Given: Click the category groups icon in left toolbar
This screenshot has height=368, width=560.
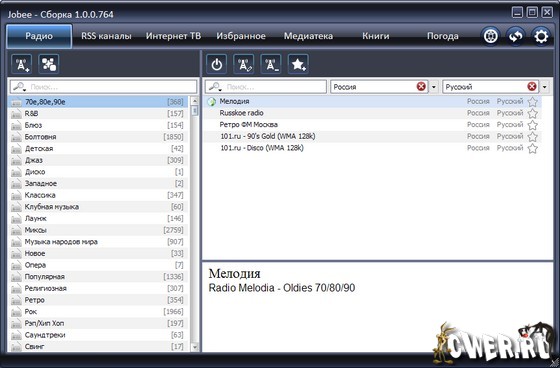Looking at the screenshot, I should point(49,64).
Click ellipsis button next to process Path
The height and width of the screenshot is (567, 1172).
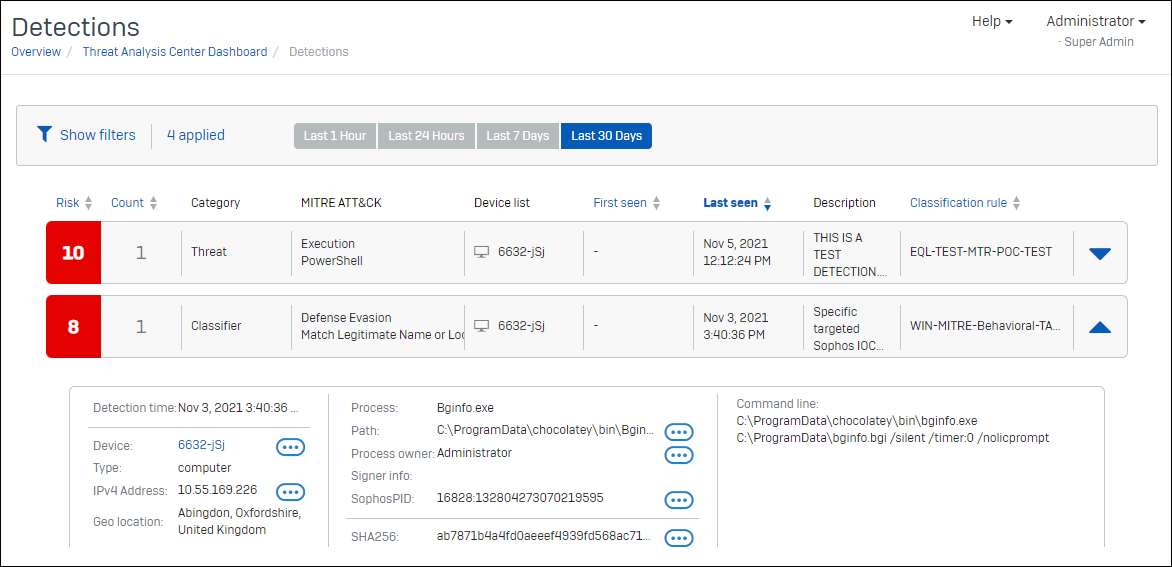[x=679, y=432]
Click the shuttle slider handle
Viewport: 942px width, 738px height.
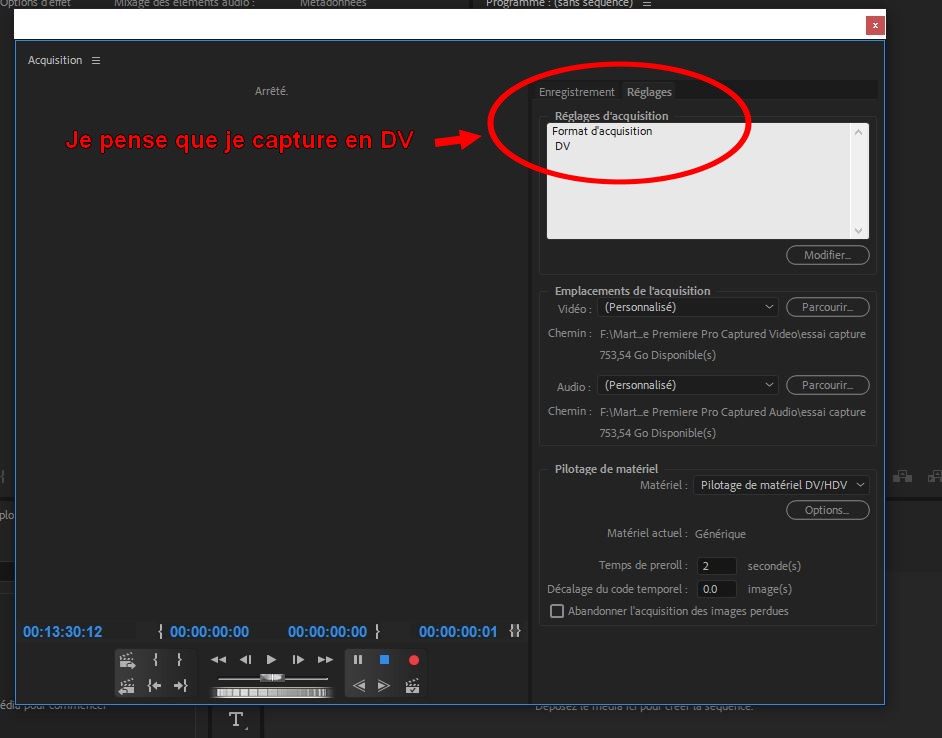click(x=271, y=678)
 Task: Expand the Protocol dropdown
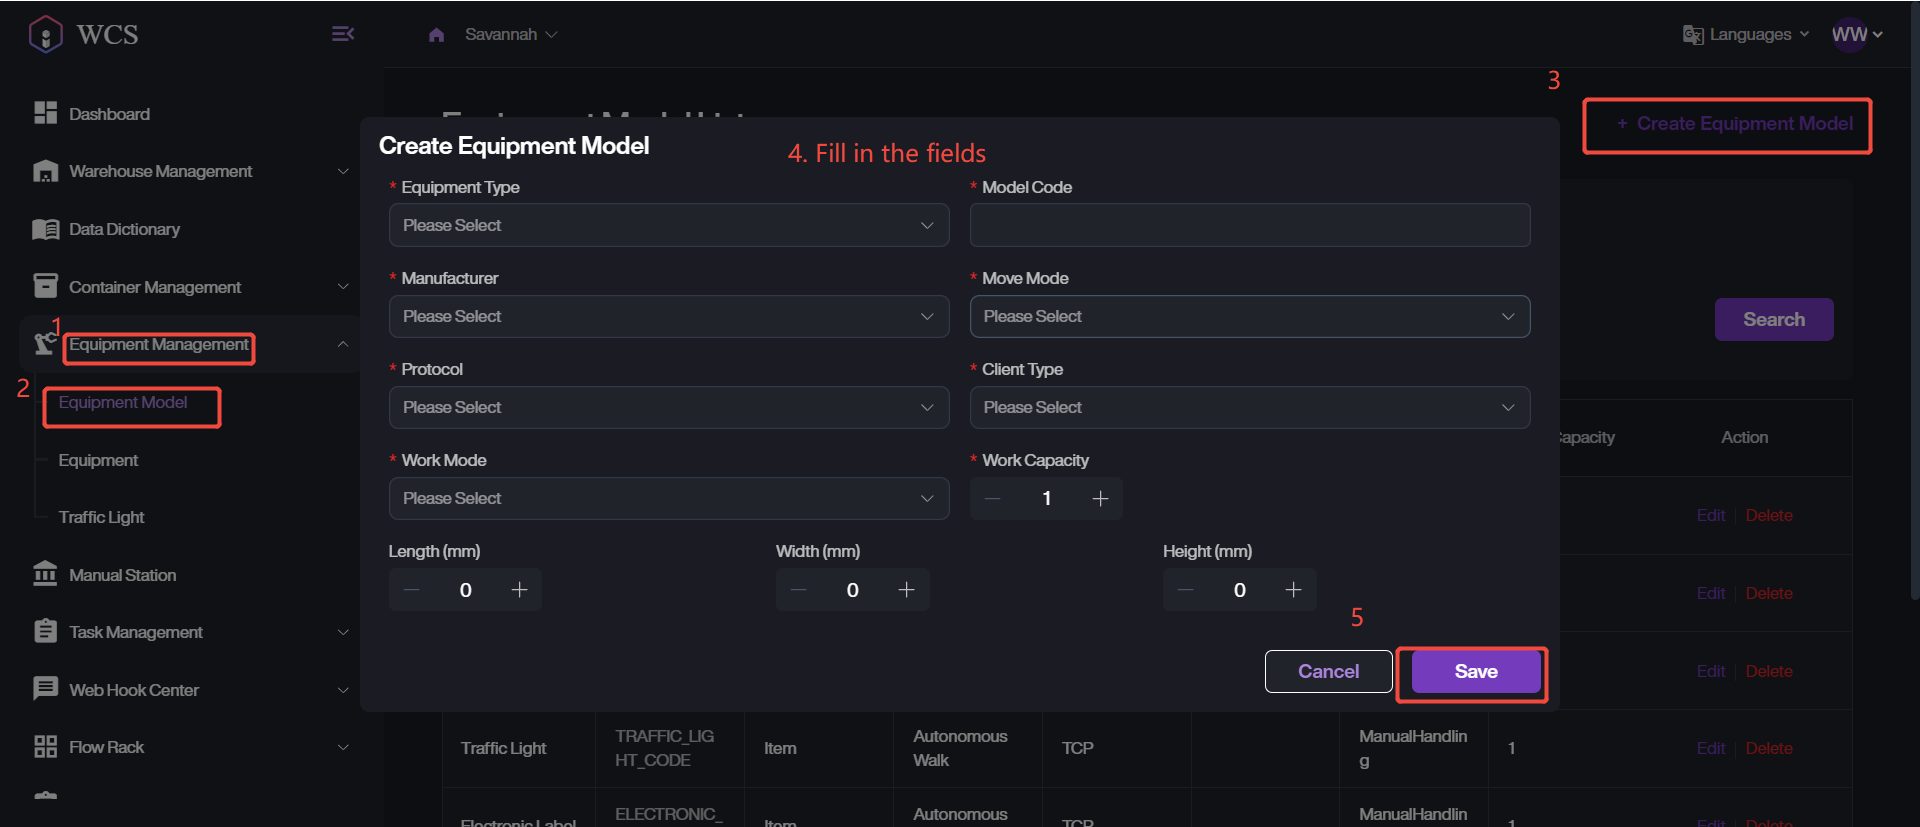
• • • •
About this task — Repeat exactly the lines in the entries from the one containing "The height and" to the final line, inclusive, and nothing beyond them; skip pictures.

Completed exercise —
The height and width of the screenshot is (567, 1172).
[x=679, y=432]
Click the shuttle slider handle
Viewport: 942px width, 738px height.
click(x=271, y=678)
 Task: Expand the Protocol dropdown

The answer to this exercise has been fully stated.